Riscos, Rentabilidade e Liquidez
Roberto José Martins Lima

RISCO DOS NEGÓCIOS

Quando usamos o termo "risco" para os negócios nos referimos ao fato que as previsões efetuadas para o empreendimento podem não ocorrer como planejadas. Portanto risco está relacionado com o futuro e com o fato de haverem expectativas sobre o futuro.

Não existe risco com relação a fatos passados. Com relação a fatos passados pode haver conhecimento ou desconhecimento. No entanto não existe o "risco" de virem a ser diferentes na medida em que já ocorreram.

Da mesma forma não podemos falar de maior ou menor conhecimento sobre o futuro. O futuro é antes de tudo incerto. Portanto qualquer inferência que fazemos quanto ao futuro é mera suposição com relação a algo que desconhecemos. Decisões empresariais são tomadas com relação ao futuro. Carregam portanto alta dose de incerteza quanto aos seus resultados. Voltaremos a isso abaixo.

Na medida em que se refere a diferenças quanto ao planejado, o termo risco, estrito senso, deveria ser aplicado a variações tanto favoráveis quanto desfavoráveis. Na prática, o termo risco é mais usado para denotar variações desfavoráveis. Assim normalmente falamos, do risco das vendas não alcançarem as metas, do risco dos investimentos serem maiores que os planejados, do risco de os consumidores não aceitarem o novo"design" do produto e assim por diante.

Ao elaborarmos o Plano de Negócios de nosso empreendimento temos uma primeira oportunidade de reduzir o risco de resultados desfavoráveis. Como podemos fazer isto?

Identifico cinco fatores importantes a serem observados.

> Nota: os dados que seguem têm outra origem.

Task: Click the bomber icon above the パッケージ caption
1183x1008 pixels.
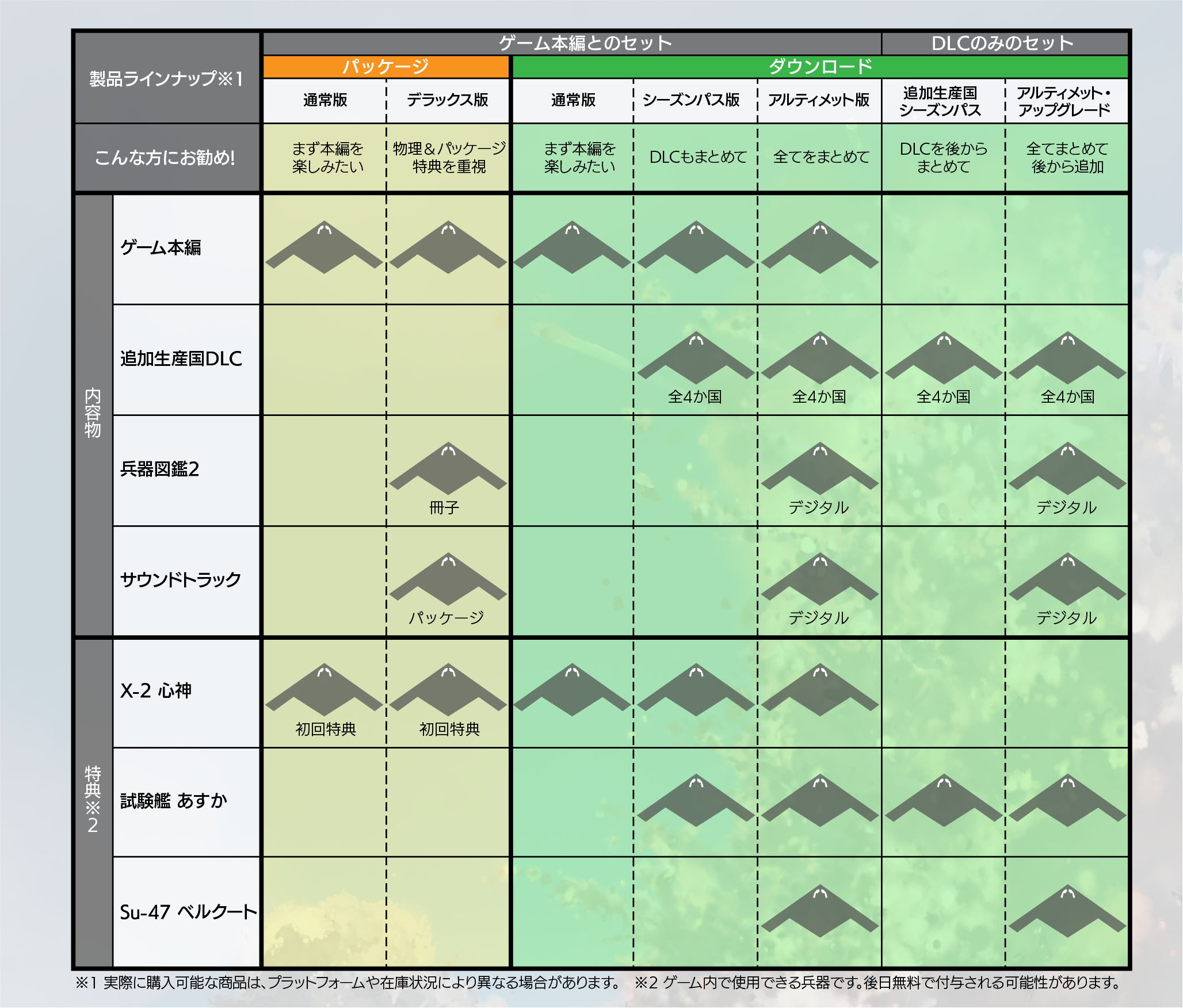Action: point(448,579)

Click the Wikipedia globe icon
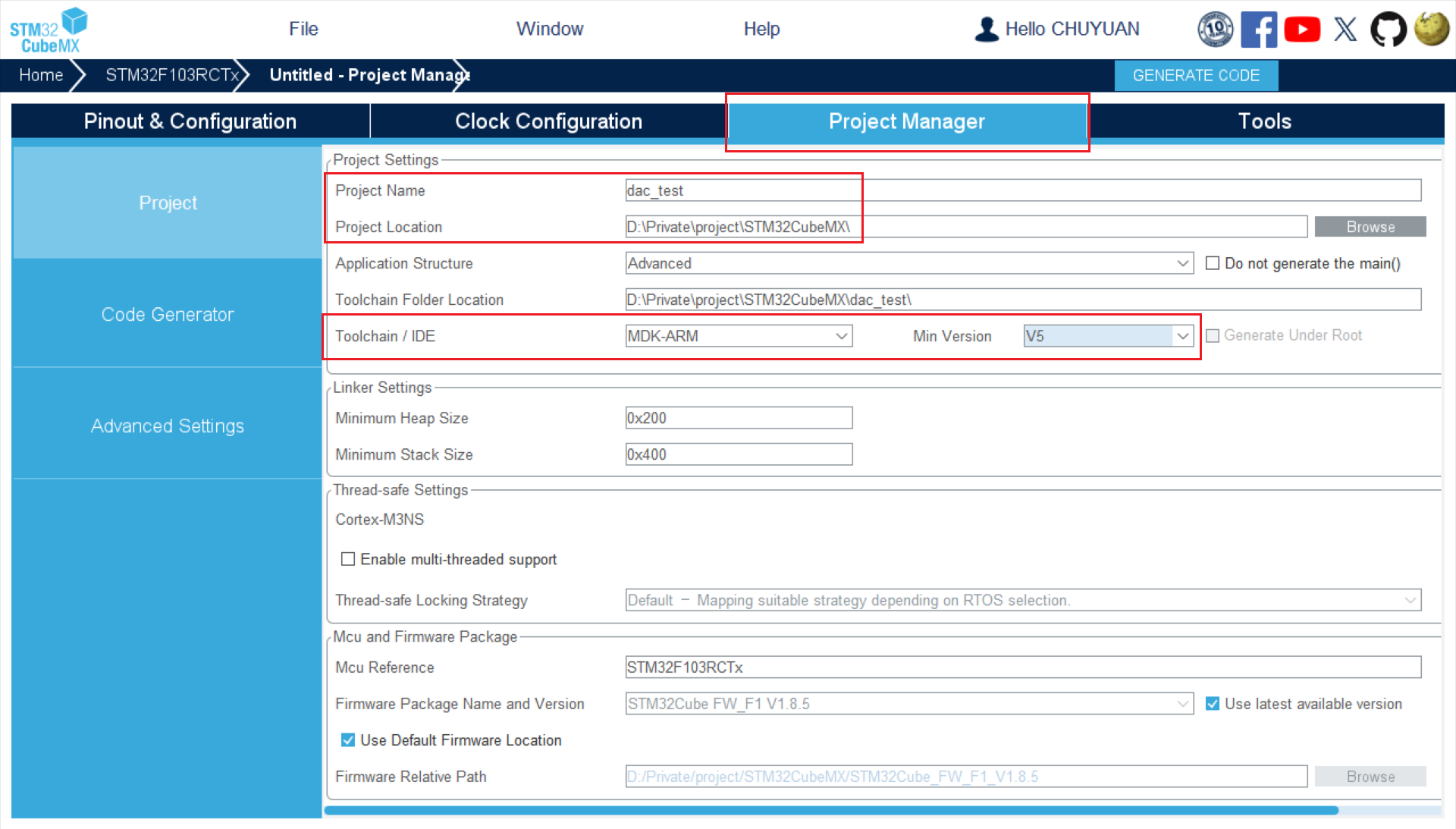pos(1431,30)
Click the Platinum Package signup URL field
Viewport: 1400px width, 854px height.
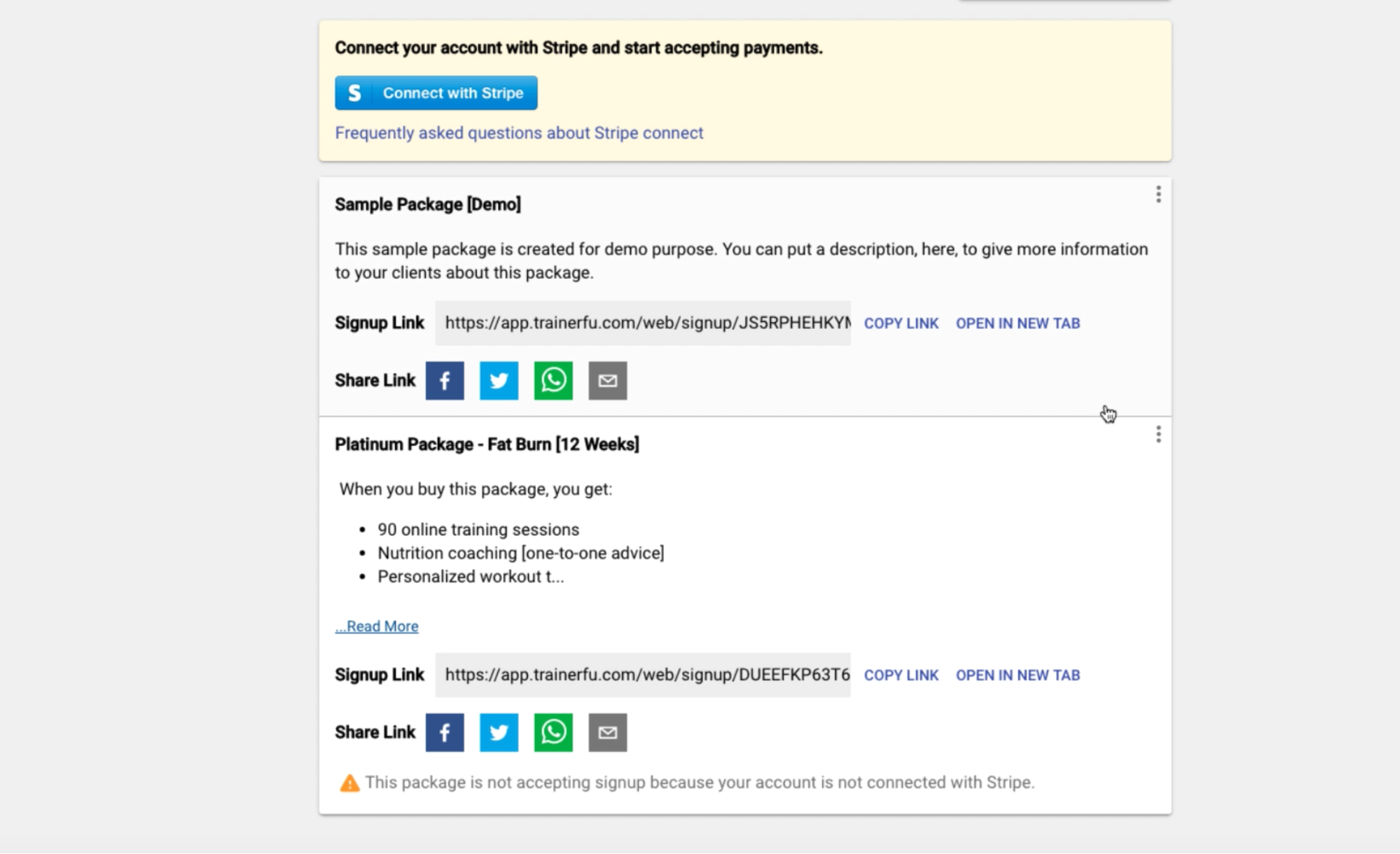point(643,676)
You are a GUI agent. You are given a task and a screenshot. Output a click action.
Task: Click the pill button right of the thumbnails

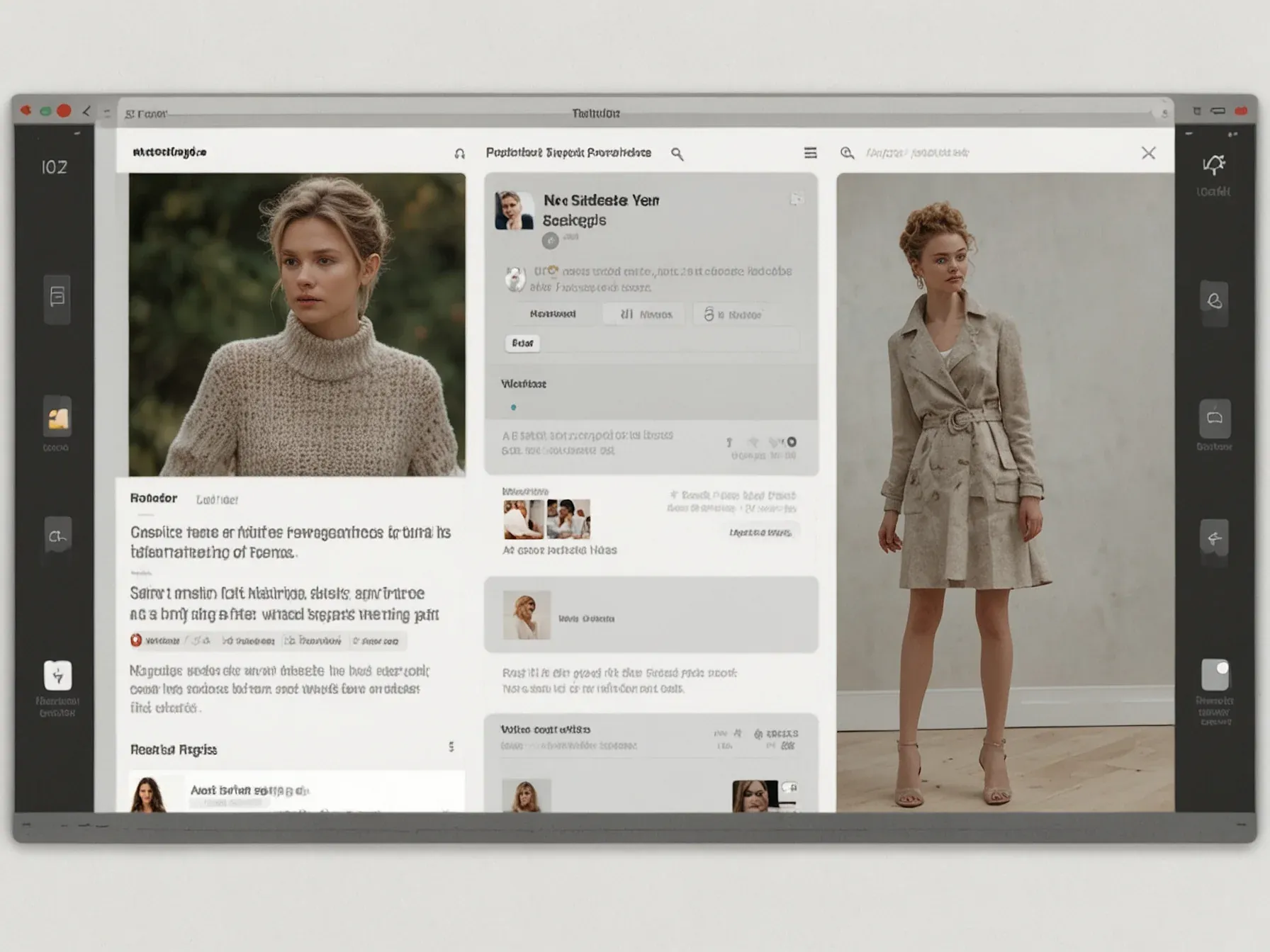[760, 532]
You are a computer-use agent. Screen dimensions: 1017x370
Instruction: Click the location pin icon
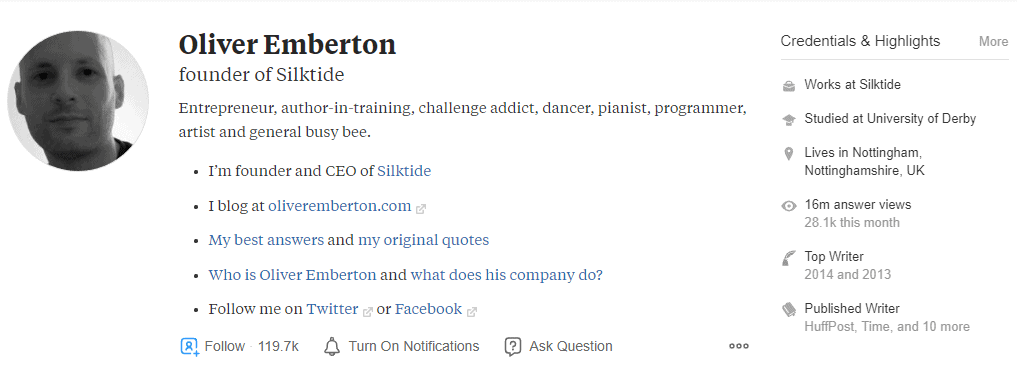click(789, 154)
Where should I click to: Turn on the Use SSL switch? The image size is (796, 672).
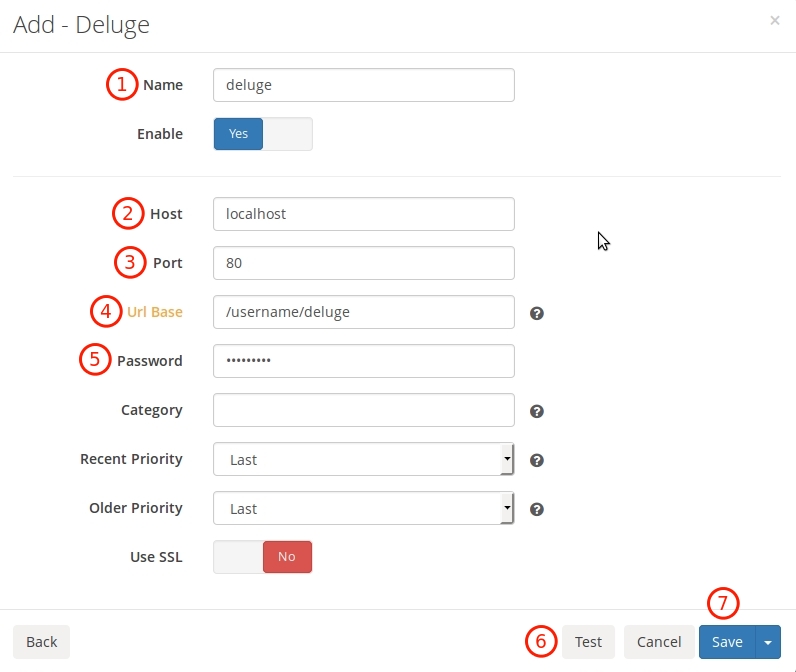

  1. Dedicar tempo ao cenário. O nosso empreendimento se realizará no futuro e dependerá antes de tudo do comportamento de terceiros, clientes, fornecedores, concorrentes, provedores de serviços,etc.... Nas décadas de 70 e 80 muitos empreendimentos foram montados no Brasil com a lógica de copiar produtos disponíveis no exterior e fabricá-los localmente. Pouca atenção era dada à qualidade e aos custos. Com a liberação de importações na década de 90 muitas empresas perderam totalmente sua razão de existir. Portanto como será o mercado em que iremos operar?
  2. Identificar fatores de risco. Aqui básicamente devemos perguntar, porque não dará certo? Através de um exercício bem conduzido é possível identificar os principais fatores que podem inviabilizar o negócio. Medidas alternativas devem ser planejadas para a emergência destes fatores de risco. Principalmente, esses fatores de risco devem ser assinalados e contínuamente monitorados. Quanto antes venha a ser identificada a sua emergência maior a chance de ser superado.
  3. Aferir cuidadosamente nossa capacidade de executar os compromissos. Neste caso estamos tratando de um aspecto interno. Teóricamente sob o nosso contrôle. Portanto é importante que o empreendimento não venha a falhar por fatores que temos em mãos. Temos os recursos necessários? Seremos capazes de desenvolver os produtos no prazo que estamos propondo? Temos conhecimento para acessar o mercado? A idéia é portanto fazermos rigorosa verificação dos fatores internos necessários ao projeto, recursos materiais e capacitações pessoais e organizacionais.
  4. Criar referências/eventos que permitam aferir a evolução. O desenvolvimento de novos empreedimentos têm no aspecto risco empresarial um comportamento peculiar. À medida que avança a sua implementação o risco diminui. Isto decorre do fato que as diversas previsões, de custos, prazos, comportamento de mercado, etc...., vão se materializando. Portanto podemos dizer que o risco é máximo quando pràticamente nenhum recurso foi aplicado e mínimo após a totalidade das aplicações.Sendo isto verdade uma boa forma de reduzir os riscos de perdas é estipular reavaliações periódicas durante sua implementação, que devem ser tão mais rigorosas quanto mais no início estiverem os gastos e, não o contrário como usualmente é feito. Uma boa auditoria pós fato trará pouco benefício.Os cuidados com o contrôle só devem se esgotar quando o projeto estiver em pleno funcionamento e incluem não só o monitoramento dos gastos e da execução física mas compreendem também o acompanhamento das premissas de mercado e da contratação dos financiamentos conforme planejados.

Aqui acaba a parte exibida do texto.